Preliminary Study on Detecting Vocal Disorders Using Deep Learning in Laryngology
10.22469/jkslp.2025.36.1.5
- Author:
Kwang Hyeon KIM
1
;
Jae-Keun CHO
Author Information
1. Clinical Research Support Center, Inje University Ilsan Paik Hospital, Goyang, Korea
- Publication Type:Original Article
- From:Journal of the Korean Society of Laryngology Phoniatrics and Logopedics
2025;36(1):5-11
- CountryRepublic of Korea
- Language:Korean
-
Abstract:
Background and Objectives:Voice disorders can significantly impact quality of life. This study evaluates the feasibility of using deep learning models to detect voice disorders using an opensource dataset.Materials and Method We utilized the Saarbrücken Voice Database, which contains 1231 voice recordings of various pathologies.
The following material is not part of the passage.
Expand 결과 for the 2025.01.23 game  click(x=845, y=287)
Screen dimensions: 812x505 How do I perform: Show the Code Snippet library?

Datasets were used for training (n=1036) and validation (n=195). Key vocal parameters, including fundamental frequency (F0), formants (F1, F2), harmonics-to-noise ratio, jitter, and shimmer, were analyzed. A convolutional neural network (CNN) was designed to classify voice recordings into normal, vox senilis, and laryngocele. Performance was assessed using precision, recall, F1-score, and accuracy.
Results:The CNN model demonstrated high classification performance, with precision, recall, and F1-scores of 1.00 for normal and 0.99 for vox senilis and laryngocele. Accuracy reached 1.00 after 50 epochs and remained stable through 100 epochs. Time-frequency analysis supported the model’s ability to differentiate between classes.
Conclusion:This study highlights the potential of deep learning for voice disorder detection, achieving high accuracy and precision. Future research should address dataset diversity and realworld integration for broader clinical adoption.